Tra le presentazioni di libri più interessanti dell’ultimo Bookpride di Milano c’è senza dubbio quella di L’intelligenza inesistente. Un approccio conviviale all’intelligenza artificiale, scritto nel 2023 da Stefano Borroni Barale ed edito da Altreconomia. L’autore insegna informatica in un Itis in provincia di Torino ed aveva già scritto nel 2003 per Altreconomia il libro Come passare al software libero e vivere felici, una delle prime guide italiane su Linux e altri programmi basati su software libero.
L’intelligenza inesistente traccia un quadro del dibattito che ruoto attorno all’intelligenza artificiale che affonda le radici addirittura negli anni Trenta del Novecento, quando il crittografo britannico Alan Turing inizia ad elaborare la macchina intelligente, un prototipo in grado di eseguire algoritmi e dotato di un nastro potenzialmente infinito su cui può leggere e/o scrivere dei simboli. Gli esperimenti di Turing culminano con il famoso test di Turing, un criterio per determinare se una macchina sia in grado di esibire un comportamento intelligente che il crittografo suggerisce nell’articolo Computing machinery and intelligence, apparso nel 1950 sulla rivista Mind.

Voci di dati raccolte:
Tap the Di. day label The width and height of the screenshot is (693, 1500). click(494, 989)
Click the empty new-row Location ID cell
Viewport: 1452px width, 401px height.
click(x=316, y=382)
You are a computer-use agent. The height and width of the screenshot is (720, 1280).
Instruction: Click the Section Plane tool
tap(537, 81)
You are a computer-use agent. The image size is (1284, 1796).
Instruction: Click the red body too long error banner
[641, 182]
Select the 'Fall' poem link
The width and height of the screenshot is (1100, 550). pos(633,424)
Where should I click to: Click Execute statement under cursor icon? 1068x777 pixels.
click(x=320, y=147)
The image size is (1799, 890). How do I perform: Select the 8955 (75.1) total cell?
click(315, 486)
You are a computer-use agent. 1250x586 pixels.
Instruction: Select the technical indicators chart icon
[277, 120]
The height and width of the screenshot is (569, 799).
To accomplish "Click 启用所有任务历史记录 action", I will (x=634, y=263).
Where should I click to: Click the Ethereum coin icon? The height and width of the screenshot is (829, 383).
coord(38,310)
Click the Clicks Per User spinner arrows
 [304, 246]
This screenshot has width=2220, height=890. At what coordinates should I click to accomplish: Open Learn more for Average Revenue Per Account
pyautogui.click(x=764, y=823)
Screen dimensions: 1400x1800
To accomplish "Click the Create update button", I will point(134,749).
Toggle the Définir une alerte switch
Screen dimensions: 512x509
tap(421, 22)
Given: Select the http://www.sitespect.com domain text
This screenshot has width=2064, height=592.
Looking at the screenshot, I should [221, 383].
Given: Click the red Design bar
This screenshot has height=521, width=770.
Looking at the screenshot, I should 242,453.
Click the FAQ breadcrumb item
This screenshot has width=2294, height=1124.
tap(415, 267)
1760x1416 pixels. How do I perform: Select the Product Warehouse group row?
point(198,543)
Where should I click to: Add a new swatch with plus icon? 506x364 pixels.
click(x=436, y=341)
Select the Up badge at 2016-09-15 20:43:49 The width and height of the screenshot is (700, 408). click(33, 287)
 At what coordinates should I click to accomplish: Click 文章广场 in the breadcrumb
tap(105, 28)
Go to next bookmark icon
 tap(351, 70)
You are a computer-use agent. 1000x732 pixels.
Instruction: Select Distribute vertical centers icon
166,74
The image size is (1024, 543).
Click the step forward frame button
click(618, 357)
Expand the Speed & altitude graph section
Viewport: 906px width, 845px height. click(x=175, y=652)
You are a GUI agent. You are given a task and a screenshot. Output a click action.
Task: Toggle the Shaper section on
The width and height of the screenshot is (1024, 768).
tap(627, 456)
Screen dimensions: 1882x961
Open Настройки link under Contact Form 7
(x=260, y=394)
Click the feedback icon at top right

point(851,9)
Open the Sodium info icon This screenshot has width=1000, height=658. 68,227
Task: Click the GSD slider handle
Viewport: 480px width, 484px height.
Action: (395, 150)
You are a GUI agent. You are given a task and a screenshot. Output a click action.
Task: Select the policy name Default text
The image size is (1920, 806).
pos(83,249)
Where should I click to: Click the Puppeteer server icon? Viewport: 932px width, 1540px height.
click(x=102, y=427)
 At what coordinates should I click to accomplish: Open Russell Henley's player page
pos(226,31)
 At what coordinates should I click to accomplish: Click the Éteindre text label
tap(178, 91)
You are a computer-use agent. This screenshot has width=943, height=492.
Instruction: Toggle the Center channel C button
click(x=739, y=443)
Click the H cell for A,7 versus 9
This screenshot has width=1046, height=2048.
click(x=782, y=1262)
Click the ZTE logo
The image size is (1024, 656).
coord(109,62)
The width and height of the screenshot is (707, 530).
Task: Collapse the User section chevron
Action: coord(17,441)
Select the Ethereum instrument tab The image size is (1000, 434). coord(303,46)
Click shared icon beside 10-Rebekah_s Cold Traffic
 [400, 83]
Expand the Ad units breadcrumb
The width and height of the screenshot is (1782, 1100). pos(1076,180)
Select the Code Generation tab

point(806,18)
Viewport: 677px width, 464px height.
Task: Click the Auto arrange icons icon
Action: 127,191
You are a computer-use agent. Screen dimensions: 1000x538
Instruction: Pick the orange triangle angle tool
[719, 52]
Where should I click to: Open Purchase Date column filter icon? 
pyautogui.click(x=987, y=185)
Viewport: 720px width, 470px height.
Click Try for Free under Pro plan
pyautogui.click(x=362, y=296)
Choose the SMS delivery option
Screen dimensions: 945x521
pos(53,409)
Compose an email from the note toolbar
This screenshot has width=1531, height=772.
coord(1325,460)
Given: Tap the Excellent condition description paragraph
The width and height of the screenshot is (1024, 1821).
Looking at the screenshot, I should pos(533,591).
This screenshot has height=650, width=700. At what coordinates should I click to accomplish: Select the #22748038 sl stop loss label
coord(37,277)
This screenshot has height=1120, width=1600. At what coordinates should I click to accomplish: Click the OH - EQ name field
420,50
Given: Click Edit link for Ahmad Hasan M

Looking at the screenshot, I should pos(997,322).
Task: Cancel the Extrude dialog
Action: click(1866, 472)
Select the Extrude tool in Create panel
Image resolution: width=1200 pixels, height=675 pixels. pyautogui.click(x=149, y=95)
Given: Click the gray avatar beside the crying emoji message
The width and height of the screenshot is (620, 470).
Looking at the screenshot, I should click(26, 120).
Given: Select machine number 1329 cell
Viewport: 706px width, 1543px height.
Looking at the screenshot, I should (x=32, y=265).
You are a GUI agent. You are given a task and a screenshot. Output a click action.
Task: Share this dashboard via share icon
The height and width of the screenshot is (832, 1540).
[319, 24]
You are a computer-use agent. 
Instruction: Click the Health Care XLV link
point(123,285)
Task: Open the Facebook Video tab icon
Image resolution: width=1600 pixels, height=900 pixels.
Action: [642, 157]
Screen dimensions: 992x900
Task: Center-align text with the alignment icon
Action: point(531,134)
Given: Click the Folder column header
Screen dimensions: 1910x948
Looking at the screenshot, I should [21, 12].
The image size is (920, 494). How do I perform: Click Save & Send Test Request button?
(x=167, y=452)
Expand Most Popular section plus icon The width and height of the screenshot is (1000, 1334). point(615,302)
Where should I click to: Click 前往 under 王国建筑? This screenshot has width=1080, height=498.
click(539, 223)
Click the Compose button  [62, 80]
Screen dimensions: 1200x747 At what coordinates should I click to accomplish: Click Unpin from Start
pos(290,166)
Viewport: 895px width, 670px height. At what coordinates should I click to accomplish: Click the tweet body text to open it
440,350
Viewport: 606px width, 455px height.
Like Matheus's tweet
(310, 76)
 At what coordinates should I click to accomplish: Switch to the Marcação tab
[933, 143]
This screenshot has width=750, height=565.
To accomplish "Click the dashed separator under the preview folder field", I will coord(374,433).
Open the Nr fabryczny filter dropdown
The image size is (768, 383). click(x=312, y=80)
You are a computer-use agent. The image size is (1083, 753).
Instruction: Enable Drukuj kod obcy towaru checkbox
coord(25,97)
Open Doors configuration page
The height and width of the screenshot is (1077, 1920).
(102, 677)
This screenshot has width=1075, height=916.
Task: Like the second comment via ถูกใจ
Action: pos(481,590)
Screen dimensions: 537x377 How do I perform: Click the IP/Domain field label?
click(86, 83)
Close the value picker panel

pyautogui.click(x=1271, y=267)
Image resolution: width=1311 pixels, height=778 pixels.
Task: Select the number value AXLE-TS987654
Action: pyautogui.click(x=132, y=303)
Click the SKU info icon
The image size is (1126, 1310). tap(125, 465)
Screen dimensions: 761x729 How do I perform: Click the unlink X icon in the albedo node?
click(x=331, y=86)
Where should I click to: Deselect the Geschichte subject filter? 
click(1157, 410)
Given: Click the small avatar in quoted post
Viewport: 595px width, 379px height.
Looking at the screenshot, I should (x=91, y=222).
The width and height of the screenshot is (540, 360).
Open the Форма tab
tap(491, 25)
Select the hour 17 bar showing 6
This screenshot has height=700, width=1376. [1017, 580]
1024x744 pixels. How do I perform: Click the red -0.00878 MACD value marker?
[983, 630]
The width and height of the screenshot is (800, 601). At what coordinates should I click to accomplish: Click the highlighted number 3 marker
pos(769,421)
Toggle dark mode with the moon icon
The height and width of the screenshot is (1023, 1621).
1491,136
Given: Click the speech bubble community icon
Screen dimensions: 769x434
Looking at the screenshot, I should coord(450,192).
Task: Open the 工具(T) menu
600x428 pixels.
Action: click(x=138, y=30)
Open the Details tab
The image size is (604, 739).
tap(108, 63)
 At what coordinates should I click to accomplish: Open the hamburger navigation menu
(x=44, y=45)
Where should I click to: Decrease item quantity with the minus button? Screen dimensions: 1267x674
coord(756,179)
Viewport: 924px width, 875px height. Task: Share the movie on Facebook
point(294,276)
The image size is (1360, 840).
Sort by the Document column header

**COSA FARAI**
Prosegui il testo sul libro L'intelligenza inesistente a partire dall'ultima frase riportata.

**RISPOSTA ATTESA**
È qui che il concetto di intelligenza artificiale fa la sua comparsa prima nel dibattito scientifico, poi in una sfera sempre più allargata, andando ad alimentare l’annosa disputa tra tecno-entusiasti e tecno-scettici. Secondo Borroni Barale, già nella sua formulazione è consapevole di aggirare il problema, perché «prova a concentrarsi su come il comportamento della macchina sappia gabbare “the everage interrogator” (l’uomo della strada), perché chi l’ha costruita sa già come interrogarla e quindi conosce i suoi limiti».
L’intelligenza inesistente non si limita però solo a ricostruire le tante discussioni attorno all’intelligenza artificiale, dal test di Turing fino a Chat Gpt. Borroni Barale insiste principalmente su due concetti. Il primo è quello del divorzio tra segno e significato che produce questa innovazione: «c’è la costruzione meccanica del linguaggio umano, ma manca la capacità di mettere assieme i vari pezzi».
Il secondo sono i costi ambientali e umani dell’IA, a proposito dei quale l’autore introduce il concetto “turco meccanico”, truffa inventata dal Barone Wolfgang von Kempelen che nel 1769 si “inventa” un automa in grado di giocare a scacchi. Più avanti si scopre che dentro alla macchina c’era solo lo spazio per nascondere un essere umano e il turco meccanico diventa la metafora del lavoro umano che si nasconde dietro alla tecnologia, e che oggi calza a pennello per descrivere una delle principali contraddizioni dell’intelligenza artificiale. Un esempio concreto riguarda Chat GPT, che lo scorso anno ha pagato 200 dollari al mese una serie di operatori a Nairobi, in Kenia, e li ha sottoposti a tutti i contenuti “impresentabili” (razzisti, sessisti, etc) delle versioni precedenti al fine di ottimizzare i risultati.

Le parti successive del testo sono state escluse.